Köln (epd). Beschäftigte am Uniklinikum Bonn dürfen für mehr Entlastung streiken. Der Streikaufruf der Gewerkschaft ver.di ist weder unverhältnismäßig, noch sind die darin angegebenen Ziele des Streiks zur Entlastung von im Klinikum tätigen Arbeitnehmerinnen und Arbeitnehmer zu unbestimmt, entschied am 1. Juli das Landesarbeitsgericht (LAG) Köln. Eine tarifvertragliche Verletzung der Friedenspflicht liege mit der Arbeitskampfmaßnahme ebenfalls nicht vor.
Ver.di hatte Anfang Mai 2022 die Beschäftigten n den sechs nordrhein-westfälischen Unikliniken zum Streik aufgerufen. Die DGB-Gewerkschaft fordert vom Arbeitgeberverband des Landes NRW den Abschluss eines „Tarifvertrags Entlastung“. Dieser soll etwa eine personelle Mindestbesetzung in den Kliniken oder einen Freizeitausgleich für besonders belastende Arbeit vorsehen. Damit die Patienten wegen des Streiks nicht gefährdet werden, hat ver.di an allen Standorten mit den Klinikleitungen einen Notdienst vereinbart. Das Uniklinikum Bonn wollte den Streik und weitere Streikaufrufe per einstweiliger Verfügung stoppen.
Doch der Antrag hatte sowohl vor dem Arbeitsgericht Bonn als auch vor dem LAG keinen Erfolg.

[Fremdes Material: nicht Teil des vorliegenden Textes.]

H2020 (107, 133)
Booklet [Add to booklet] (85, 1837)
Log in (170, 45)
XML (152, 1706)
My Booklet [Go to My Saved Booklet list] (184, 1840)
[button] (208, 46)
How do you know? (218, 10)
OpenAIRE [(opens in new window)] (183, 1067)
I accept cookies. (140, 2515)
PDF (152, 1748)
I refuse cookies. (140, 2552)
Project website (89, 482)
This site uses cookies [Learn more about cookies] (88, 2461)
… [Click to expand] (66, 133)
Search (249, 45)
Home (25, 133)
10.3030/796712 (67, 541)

Die Tarifforderungen seien ausreichend bestimmt, entschieden die Kölner Richter. Dem stünden auch nicht abschließende oder beispielhafte Forderungen im Streikaufruf entgegen. Die Arbeitgeberseite könne sich darauf einstellen, wie sie auf die formulierten Tarifziele reagiere. Der Streik ziele auch nur darauf, die eigentlichen Tarifverhandlungen anzuschieben. Die konkrete Ausgestaltung sei dann Sache der Verhandlungen.

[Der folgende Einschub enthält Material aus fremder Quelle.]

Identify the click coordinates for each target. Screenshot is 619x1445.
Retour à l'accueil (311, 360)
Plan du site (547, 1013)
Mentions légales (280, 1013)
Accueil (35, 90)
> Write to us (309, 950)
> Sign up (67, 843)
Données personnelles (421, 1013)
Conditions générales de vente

Dass es wegen bestehender Regelungen im Gesetz über die Pflegeberufe und weiterer Vorschriften zu anästhesie- und operationstechnischen Assistenten keinen Spielraum für tarifliche Regelungen gebe, stimme nicht, entschied das LAG. Denn auch über die gesetzlichen Vorschriften hinaus könne „insbesondere einer zur Stärkung der Ausbildungsqualität beabsichtigten günstigeren Regelung der Tarifvertragsparteien“ vereinbart werden. Rechtswidrig sei der Streik somit nicht.

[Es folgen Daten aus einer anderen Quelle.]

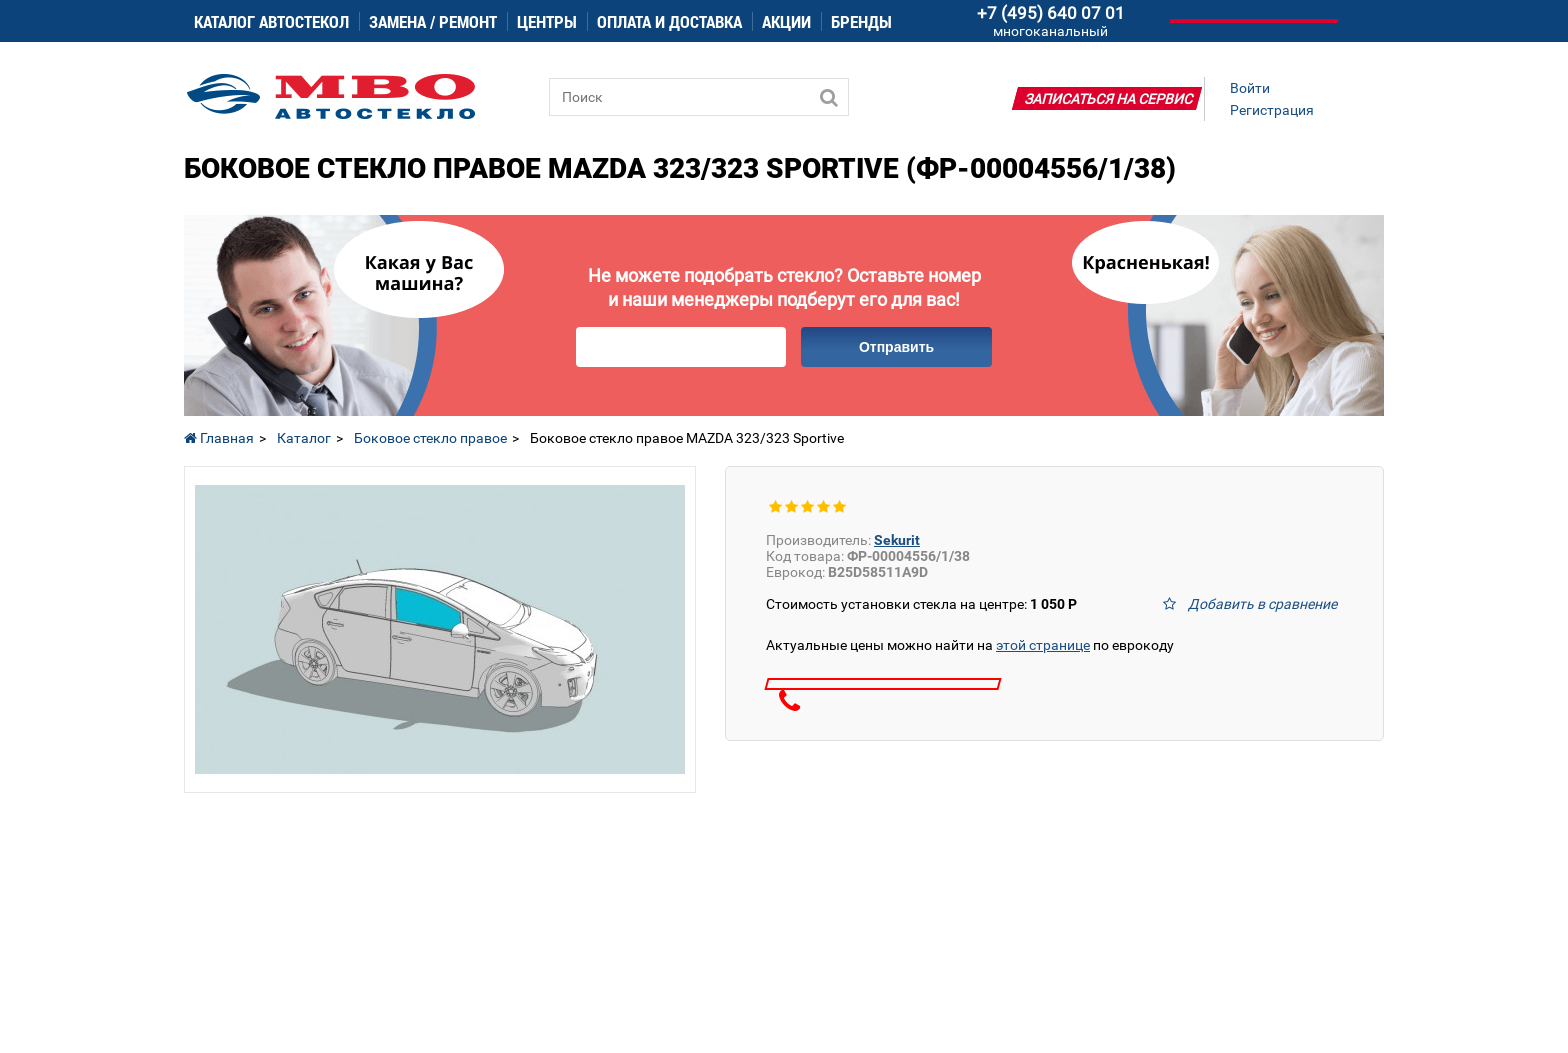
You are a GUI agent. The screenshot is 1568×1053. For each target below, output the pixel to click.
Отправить (896, 347)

Mit dem Streik für einen „Tarifvertrag Entlastung“ werde auch nicht gegen die tarifvertragliche Friedenspflicht verstoßen. Zwar gebe es bereits geltende Tarifverträge, konkret der TV-L und die Ausbildungstarifverträge TV-L Gesundheitsberufe und TVA-L Pflege. Diese regelten aber nicht abschließend das Streikziel einer vorbeugenden Verhinderung des Entstehens spezifischer Belastungssituationen bei den Beschäftigten.
Schließlich sei der Streik auch nicht unverhältnismäßig. Ver.di sei mit der Vereinbarung über die Einrichtung einer ausreichenden und geeigneten Notversorgung genügend auf die Interessen des Arbeitgebers und Patientinnen und Patienten eingegangen.
Ver.di sicherte zu, den Betrieb von mindestens 25 OP-Sälen am Uniklinikum Bonn zu gewährleisten. Sobald die Eckpunkte für einen Tarifvertrag stehen, könne der Streik sofort beendet werden, sagte Gabriele Schmidt, Leiterin des ver.di-Landesbezirks NRW. Es gebe nun auch kein Hindernis mehr für den Abschluss eines Tarifvertrags Entlastung, da auch der Landtag am 30. Juni 2022 eine Finanzierungszusage gegeben habe.